La reazione di Ekrem İmamoğlu su Smirne e sull'atto d'accusa: "Il pubblico ministero lì ha fatto il suo lavoro"
Il sindaco della municipalità metropolitana di Istanbul e candidato alla presidenza per il CHP, Ekrem İmamoğlu, ha condiviso un messaggio significativo sul suo account social.
İmamoğlu ha dichiarato sul suo account social: "Guardate, a Smirne si sta verificando un esempio diverso. Lo dico indipendentemente dalle accuse: lì il pubblico ministero ha fatto il suo lavoro. Ha completato rapidamente l'indagine, non ha ritardato l'atto d'accusa e non ha fatto ricorso a giochi con testimoni segreti. Ora inizierà il processo e, lo dico con convinzione, emergerà l'innocenza dei nostri amici".
Il sindaco della municipalità metropolitana di Istanbul e candidato alla presidenza per il CHP, Ekrem İmamoğlu, attualmente in stato di detenzione, ha condiviso un messaggio significativo sul suo account social.
İmamoğlu ha scritto quanto segue:
"Prima sono state inventate calunnie con testimoni segreti. Con quelle calunnie, senza che vi fosse nemmeno una singola prova concreta, io e i miei compagni di strada siamo stati messi in prigione.
In seguito, senza basarsi su alcuna prova, i ricorsi contro la nostra detenzione sono stati respinti. È stata attuata contro di noi una catena di illegalità, proprio come nel periodo di Ergenekon. Sono state arrestate persone la cui unica colpa era quella di essere vicine a me. Sono state e continuano a essere minacciate riguardo alle loro famiglie, al loro lavoro e alla loro salute.
Il processo investigativo è stato prolungato non come un procedimento giudiziario, ma con l'obiettivo diretto di punire. Si è trasformato in un sistema organizzato quasi per torturare le persone.
Eppure, la legge è un'altra cosa. Guardate, a Smirne si sta verificando un esempio diverso. Lo dico indipendentemente dalle accuse: lì il pubblico ministero ha fatto il suo lavoro. Ha completato rapidamente l'indagine, non ha ritardato l'atto d'accusa e non ha fatto ricorso a giochi con testimoni segreti. Ora inizierà il processo e, lo dico con convinzione, emergerà l'innocenza dei nostri amici.

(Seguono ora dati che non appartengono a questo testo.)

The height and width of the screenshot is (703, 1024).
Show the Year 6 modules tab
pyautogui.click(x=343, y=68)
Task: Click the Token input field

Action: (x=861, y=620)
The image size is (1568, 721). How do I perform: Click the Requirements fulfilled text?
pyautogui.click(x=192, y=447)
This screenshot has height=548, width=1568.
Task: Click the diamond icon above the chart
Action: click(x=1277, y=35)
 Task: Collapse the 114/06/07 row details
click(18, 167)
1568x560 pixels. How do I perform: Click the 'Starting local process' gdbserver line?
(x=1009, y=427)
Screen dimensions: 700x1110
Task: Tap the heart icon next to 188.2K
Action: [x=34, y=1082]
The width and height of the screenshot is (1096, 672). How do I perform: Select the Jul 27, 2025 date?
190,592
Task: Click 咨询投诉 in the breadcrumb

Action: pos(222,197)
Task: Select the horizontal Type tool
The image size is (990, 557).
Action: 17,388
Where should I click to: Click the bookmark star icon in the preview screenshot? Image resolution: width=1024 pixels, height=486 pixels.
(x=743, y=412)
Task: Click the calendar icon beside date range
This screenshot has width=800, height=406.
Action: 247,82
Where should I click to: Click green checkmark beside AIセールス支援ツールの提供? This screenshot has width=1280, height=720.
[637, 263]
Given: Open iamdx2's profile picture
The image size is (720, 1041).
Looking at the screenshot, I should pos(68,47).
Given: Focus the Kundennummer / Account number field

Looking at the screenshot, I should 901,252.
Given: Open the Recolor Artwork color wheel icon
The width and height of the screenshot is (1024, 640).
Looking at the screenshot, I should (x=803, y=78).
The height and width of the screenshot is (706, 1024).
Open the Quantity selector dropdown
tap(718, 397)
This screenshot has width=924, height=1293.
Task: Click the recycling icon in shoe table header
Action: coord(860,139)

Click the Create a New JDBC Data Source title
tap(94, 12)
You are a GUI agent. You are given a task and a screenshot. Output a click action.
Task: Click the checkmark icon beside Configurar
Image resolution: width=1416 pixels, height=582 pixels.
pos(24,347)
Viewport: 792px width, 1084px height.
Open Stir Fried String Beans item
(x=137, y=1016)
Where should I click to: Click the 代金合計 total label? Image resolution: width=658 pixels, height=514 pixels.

Noi chiediamo giustizia non solo per noi stessi, ma per tutti. Non siamo mai fuggiti dal processo o dal rendere conto; non lo faremo nemmeno oggi. Ma non possiamo accettare che la magistratura si trasformi in un'arma politica, che venga utilizzata per influenzare le elezioni, che giudici e pubblici ministeri si comportino come funzionari del governo e che le persone vengano dichiarate colpevoli prima ancora di comparire in tribunale. Perché questa non è giustizia; è un regime di oppressione che presenta la punizione come se fosse un atto giudiziario. Noi non ci piegheremo a questo ordine. La verità emergerà prima o poi, la giustizia vincerà sicuramente."